Girl With a Pearl Earring is a fictionalized imagining of how one of Dutch master Johannes Vermeer’s most famous paintings came to be. Set in 17th-century Delft, Holland, it is a slow-moving, but engrossing film that is full of heavy silences, smoldering looks, and sensual photography that spins visual gold out of the most mundane of everyday activities—cooking, laundering, going to the butcher’s shop. The characters do not speak their most important dialogue with their mouths, but rather with their eyes and their body language.

Scarlett Johansson, in her second great performance of the year (her first was in Sofia Coppola’s Lost in Translation), stars as Griet, an illiterate peasant girl who works as a maid for the Vermeer family in order to save her family from complete destitution. Griet, who is the very essence of porcelain beauty, though not fragility, quickly learns her place in the dysfunctional Vermeer household, which is run by Vermeer’s domineering mother-in-law, Maria (Judy Parfitt). Griet’s natural, wide-eyed beauty earns the spiteful jealousy of Vermeer’s wife, Catharina (Essie Davis), and she is the constant target of Vermeer’s curly-headed, malicious 10-year-old daughter, Cornelia (Alakina Mann), who at one point tries to frame her for stealing a brush.

But, that is not all of Griet’s woes. She is also targeted by several men, including Vermeer’s wealthy patron, a dirty old man named Van Ruijven (Tom Wilkinson) who commissions the titular painting for his smarmy delights. Meanwhile, Griet also catches the eye of Pieter (28 Days Later’s Cillian Murphy), the butcher’s son who, aside from Griet, seems to be the only character in the film who doesn’t have a questionable agenda. Yet, his decency is what makes him so boring and assures him a place on the sidelines while Griet dodges the vipers around her.

The presence of Vermeer himself, played with sullen intensity by Colin Firth, is kept low during the first half of the film. We mostly see him lurking in the corners of the frame, and his sunlit studio on the house’s top floor becomes a kind of metaphor for his tortured artistry.
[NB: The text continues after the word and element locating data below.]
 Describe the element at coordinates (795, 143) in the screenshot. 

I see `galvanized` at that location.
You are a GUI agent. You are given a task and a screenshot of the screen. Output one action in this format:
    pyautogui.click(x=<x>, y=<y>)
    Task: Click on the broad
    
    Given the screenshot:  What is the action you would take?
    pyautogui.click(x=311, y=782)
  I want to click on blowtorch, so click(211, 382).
Surprisingly little historical information is know about Vermeer, so how he is presented here is borne largely out of the filmmakers’ romanticized imaginations. He is played as a man of great talent who is nonetheless constantly caught in the web of others more powerful than he, particularly Van Ruijven and Maria.

In Griet, though, Vermeer finds what may be a kindred soul—another trapped beauty. Griet becomes his model for a painting, and the sessions are treated like a secret affair. In fact, Vermeer’s wife cannot find out, especially when her treasured pearl earrings become one of the painting’s centerpieces.

Despite having virtually no on-screen physical contact between the characters, Girl With a Pearl Earring is a rapturously sensuous film. The sensuality is largely suggested, with Vermeer’s painting becoming a visual metaphor for the embroiling of his mature senses with Grieta’s emerging sexuality. In fact, after Grieta first poses for him, she is so aroused that she must find a release in poor Pieter, who is so smitten with her amorousness that he asks her to marry him. Yet, this is hardly the film’s most erotic moment, as it trades the perfection of suggestion for the realities of clumsy physicality; rather, it is the brief scene in which Vermeer for the first time spies Griet without her white cap on and is stunned (as are we) at the beauty of her auburn hair.

Director Peter Webber, a veteran of British television and documentaries, and cinematographer Eduardo Serra (Unbreakable) give Girl With a Pearl Earring a remarkable look that often self-consciously mimics Vermeer’s paintings in both their color palettes and their framing. The idea of the film itself being like a painting is apt, as very little happens on-screen in terms of action, but much is conveyed by simple visuals. In a sense, Girl With a Pearl Earring is like returning to an earlier, pre-sound cinematic form, when visuals dominated and we didn’t need to hear what the characters were saying in order to know at the core of our hearts what they were feeling.